─── Records to process
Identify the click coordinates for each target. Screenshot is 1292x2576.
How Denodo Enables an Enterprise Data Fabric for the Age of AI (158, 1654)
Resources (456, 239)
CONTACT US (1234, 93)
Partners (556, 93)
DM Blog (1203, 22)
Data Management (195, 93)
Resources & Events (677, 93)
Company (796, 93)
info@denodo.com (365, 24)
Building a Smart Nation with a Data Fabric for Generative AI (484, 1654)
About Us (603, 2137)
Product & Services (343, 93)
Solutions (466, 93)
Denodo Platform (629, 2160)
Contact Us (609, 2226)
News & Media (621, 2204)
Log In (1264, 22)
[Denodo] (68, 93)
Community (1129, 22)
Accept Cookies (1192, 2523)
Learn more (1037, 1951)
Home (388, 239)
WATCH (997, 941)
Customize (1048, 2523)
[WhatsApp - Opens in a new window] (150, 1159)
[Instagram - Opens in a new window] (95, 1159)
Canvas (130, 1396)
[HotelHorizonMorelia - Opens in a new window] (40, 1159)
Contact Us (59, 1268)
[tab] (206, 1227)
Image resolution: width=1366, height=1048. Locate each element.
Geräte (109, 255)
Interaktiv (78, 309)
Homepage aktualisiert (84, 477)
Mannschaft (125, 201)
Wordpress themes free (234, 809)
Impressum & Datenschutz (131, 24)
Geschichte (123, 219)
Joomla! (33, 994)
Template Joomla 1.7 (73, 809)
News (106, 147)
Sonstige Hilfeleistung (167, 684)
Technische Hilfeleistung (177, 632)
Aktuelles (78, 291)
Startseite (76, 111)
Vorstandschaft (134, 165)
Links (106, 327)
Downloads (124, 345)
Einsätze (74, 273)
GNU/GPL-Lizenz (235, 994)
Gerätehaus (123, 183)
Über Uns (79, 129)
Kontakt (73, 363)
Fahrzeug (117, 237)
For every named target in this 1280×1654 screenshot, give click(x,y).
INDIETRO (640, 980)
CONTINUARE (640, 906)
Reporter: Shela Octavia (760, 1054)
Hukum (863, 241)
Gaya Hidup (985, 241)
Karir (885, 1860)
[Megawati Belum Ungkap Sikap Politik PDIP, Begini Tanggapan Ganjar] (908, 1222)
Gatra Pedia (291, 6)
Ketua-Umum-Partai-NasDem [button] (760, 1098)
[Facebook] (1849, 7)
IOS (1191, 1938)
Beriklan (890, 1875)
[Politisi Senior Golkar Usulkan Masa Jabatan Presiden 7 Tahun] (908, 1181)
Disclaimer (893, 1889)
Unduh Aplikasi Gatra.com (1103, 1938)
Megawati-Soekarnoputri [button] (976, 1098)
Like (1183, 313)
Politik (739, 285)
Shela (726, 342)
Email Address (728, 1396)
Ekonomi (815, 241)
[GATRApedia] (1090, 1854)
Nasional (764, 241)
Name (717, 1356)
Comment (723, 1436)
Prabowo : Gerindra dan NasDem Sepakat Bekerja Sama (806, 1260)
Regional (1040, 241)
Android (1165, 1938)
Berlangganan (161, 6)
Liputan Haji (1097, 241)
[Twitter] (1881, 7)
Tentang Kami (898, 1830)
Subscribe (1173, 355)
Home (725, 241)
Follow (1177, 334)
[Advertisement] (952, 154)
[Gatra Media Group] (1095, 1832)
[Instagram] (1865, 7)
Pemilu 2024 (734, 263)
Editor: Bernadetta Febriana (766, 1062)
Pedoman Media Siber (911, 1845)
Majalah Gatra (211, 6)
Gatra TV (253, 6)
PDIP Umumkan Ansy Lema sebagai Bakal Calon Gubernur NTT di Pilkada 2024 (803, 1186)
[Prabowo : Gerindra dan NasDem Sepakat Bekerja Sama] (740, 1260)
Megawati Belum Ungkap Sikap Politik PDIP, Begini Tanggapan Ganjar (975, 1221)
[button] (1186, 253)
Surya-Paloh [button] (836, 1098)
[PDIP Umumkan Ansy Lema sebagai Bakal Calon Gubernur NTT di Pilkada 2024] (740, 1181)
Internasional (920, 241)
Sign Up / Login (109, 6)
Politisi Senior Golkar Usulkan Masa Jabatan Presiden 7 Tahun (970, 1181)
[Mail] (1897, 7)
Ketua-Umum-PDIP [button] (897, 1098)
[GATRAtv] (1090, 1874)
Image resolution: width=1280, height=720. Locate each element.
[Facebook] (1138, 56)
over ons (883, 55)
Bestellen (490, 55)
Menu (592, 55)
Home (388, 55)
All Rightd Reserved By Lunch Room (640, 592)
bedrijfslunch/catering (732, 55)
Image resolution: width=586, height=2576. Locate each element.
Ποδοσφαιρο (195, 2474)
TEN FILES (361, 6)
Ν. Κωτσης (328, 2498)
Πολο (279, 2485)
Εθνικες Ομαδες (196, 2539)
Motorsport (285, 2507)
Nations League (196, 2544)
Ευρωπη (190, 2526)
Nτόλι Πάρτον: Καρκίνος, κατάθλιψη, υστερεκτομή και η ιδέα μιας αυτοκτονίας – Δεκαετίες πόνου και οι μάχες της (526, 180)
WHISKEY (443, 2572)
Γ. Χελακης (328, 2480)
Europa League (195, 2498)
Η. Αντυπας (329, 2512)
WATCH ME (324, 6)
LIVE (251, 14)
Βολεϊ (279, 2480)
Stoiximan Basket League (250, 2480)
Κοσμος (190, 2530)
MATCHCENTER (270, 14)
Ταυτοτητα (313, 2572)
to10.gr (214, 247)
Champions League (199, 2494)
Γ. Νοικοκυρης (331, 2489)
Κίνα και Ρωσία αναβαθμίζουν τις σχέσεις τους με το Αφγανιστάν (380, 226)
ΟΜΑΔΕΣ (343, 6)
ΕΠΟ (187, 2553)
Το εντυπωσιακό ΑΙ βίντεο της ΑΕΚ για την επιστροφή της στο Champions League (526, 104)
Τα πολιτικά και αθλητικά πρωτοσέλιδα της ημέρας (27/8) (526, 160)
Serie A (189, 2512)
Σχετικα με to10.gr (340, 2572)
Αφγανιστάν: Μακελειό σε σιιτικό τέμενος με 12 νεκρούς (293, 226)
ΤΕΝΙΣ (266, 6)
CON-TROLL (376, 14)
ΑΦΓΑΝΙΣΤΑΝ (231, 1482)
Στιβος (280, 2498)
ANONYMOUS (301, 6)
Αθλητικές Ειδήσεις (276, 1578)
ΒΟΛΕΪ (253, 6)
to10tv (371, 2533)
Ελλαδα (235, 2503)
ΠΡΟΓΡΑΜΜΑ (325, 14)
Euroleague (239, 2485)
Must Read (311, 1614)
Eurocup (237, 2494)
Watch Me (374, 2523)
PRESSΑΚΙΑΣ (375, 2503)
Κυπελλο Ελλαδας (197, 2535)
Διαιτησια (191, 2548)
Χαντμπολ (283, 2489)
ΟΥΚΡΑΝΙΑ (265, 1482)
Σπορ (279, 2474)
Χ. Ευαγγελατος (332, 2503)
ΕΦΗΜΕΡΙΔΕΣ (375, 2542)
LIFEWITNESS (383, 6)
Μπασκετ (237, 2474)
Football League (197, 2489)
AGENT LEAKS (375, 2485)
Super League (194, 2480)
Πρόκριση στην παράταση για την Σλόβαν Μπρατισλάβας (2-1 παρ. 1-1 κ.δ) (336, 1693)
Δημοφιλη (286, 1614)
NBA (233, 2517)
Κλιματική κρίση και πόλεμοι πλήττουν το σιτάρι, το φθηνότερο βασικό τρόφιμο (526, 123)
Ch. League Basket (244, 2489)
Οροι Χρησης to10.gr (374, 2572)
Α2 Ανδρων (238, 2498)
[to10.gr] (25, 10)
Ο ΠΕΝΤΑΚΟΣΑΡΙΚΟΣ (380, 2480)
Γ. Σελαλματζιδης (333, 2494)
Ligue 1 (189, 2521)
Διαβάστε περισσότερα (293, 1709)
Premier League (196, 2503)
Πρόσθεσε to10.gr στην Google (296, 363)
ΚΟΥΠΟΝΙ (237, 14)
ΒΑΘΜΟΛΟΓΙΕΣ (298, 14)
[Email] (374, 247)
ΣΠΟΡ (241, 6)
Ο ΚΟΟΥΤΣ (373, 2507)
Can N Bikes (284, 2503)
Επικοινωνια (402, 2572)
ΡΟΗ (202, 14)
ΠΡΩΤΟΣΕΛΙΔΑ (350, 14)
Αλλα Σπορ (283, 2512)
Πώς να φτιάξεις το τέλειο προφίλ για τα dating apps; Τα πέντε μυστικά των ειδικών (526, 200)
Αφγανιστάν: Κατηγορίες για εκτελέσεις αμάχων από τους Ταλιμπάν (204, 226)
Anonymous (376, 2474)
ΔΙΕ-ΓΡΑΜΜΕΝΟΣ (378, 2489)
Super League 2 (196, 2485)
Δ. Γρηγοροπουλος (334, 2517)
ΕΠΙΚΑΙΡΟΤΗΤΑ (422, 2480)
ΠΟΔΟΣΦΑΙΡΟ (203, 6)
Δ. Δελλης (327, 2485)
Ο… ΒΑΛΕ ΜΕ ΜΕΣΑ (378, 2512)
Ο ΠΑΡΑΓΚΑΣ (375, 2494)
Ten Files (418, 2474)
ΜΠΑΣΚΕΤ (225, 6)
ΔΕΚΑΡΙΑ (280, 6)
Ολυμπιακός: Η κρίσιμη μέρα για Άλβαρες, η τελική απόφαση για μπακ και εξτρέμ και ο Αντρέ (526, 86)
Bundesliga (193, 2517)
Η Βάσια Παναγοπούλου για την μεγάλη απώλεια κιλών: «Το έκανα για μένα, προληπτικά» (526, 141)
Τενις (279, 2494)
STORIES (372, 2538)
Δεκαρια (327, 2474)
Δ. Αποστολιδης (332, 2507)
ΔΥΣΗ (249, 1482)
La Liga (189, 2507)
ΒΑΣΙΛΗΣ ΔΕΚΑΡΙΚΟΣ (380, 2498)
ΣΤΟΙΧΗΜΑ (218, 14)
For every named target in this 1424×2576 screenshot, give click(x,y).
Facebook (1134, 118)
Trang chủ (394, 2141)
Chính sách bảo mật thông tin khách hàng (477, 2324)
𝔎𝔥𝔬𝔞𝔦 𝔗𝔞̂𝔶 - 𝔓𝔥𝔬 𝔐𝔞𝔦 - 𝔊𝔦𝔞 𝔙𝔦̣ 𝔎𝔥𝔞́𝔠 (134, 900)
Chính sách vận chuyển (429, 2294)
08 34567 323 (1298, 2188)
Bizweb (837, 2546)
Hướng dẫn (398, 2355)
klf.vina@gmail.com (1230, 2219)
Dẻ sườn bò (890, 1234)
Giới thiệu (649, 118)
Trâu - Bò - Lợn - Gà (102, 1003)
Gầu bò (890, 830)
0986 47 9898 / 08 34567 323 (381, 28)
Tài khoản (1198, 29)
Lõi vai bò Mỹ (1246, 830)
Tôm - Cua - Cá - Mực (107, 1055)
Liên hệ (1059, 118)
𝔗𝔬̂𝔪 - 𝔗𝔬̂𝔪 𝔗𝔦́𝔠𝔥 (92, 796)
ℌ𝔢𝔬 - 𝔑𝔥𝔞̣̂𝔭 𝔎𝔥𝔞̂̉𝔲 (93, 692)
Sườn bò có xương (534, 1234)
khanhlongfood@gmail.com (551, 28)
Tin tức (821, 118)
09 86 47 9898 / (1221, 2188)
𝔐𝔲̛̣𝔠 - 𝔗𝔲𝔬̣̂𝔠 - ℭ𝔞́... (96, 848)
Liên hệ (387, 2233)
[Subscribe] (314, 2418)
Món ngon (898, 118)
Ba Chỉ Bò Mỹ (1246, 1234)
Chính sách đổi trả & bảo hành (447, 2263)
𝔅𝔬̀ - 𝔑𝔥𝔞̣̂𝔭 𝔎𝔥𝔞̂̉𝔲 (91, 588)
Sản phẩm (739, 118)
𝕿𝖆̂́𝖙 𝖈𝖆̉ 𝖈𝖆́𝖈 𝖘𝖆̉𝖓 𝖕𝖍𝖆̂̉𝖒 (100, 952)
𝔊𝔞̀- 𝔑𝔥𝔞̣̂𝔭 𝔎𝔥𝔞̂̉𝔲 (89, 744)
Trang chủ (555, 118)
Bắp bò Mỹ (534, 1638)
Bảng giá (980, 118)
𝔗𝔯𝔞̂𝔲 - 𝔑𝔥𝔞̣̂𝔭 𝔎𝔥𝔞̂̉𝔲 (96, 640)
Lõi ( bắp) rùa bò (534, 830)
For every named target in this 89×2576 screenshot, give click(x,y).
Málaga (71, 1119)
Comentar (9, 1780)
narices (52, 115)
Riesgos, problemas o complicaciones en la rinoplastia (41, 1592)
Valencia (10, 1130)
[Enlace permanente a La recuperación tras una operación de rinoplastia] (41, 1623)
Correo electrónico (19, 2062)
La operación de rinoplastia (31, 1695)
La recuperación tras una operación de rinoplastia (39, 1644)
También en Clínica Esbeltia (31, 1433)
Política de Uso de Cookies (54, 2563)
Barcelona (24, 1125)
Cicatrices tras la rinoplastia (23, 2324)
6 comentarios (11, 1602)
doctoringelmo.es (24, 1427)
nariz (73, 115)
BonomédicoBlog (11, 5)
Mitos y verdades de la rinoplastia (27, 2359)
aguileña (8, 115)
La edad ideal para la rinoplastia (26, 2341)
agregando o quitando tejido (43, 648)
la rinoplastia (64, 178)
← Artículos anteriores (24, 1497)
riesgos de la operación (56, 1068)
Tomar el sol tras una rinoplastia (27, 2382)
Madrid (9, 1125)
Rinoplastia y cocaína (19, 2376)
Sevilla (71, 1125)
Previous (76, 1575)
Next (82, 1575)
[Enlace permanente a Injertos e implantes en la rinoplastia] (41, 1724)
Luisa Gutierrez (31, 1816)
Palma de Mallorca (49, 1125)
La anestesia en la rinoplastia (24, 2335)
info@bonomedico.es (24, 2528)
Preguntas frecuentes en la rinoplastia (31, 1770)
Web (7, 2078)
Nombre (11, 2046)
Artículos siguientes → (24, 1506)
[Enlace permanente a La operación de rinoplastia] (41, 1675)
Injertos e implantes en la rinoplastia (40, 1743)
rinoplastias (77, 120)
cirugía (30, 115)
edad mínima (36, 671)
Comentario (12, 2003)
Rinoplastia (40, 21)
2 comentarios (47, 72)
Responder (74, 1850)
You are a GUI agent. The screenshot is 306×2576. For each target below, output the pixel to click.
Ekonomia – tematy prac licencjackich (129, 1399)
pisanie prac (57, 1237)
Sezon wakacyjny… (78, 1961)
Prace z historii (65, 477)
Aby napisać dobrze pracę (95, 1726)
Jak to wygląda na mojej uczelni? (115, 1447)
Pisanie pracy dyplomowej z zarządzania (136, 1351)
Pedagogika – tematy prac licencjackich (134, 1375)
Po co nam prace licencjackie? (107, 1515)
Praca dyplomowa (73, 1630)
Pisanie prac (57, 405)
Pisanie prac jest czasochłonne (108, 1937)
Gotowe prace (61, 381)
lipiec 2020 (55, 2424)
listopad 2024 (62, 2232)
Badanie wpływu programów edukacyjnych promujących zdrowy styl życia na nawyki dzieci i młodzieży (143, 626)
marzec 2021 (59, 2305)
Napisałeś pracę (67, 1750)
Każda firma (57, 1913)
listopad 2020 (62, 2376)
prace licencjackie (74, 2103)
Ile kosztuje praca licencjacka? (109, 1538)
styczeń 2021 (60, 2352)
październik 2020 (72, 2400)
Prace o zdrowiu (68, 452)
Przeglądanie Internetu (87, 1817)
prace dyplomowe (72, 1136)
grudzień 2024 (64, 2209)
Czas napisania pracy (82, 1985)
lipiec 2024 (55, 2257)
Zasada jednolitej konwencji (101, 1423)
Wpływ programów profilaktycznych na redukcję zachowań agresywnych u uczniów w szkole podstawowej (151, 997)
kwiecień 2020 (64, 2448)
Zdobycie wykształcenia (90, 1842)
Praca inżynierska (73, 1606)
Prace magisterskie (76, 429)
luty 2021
──────
• **What you need to do**
From the line that has "Aktuelles (78, 291)" through the line that has "Comment (723, 1436)", copy every line exactly as it appears above, and leave out all others.

• **Answer space**
Aktuelles (78, 291)
Startseite (76, 111)
Vorstandschaft (134, 165)
Links (106, 327)
Downloads (124, 345)
Einsätze (74, 273)
GNU/GPL-Lizenz (235, 994)
Gerätehaus (123, 183)
Über Uns (79, 129)
Kontakt (73, 363)
Fahrzeug (117, 237)
For every named target in this 1280×1654 screenshot, give click(x,y).
INDIETRO (640, 980)
CONTINUARE (640, 906)
Reporter: Shela Octavia (760, 1054)
Hukum (863, 241)
Gaya Hidup (985, 241)
Karir (885, 1860)
[Megawati Belum Ungkap Sikap Politik PDIP, Begini Tanggapan Ganjar] (908, 1222)
Gatra Pedia (291, 6)
Ketua-Umum-Partai-NasDem [button] (760, 1098)
[Facebook] (1849, 7)
IOS (1191, 1938)
Beriklan (890, 1875)
[Politisi Senior Golkar Usulkan Masa Jabatan Presiden 7 Tahun] (908, 1181)
Disclaimer (893, 1889)
Unduh Aplikasi Gatra.com (1103, 1938)
Megawati-Soekarnoputri [button] (976, 1098)
Like (1183, 313)
Politik (739, 285)
Shela (726, 342)
Email Address (728, 1396)
Ekonomi (815, 241)
[GATRApedia] (1090, 1854)
Nasional (764, 241)
Name (717, 1356)
Comment (723, 1436)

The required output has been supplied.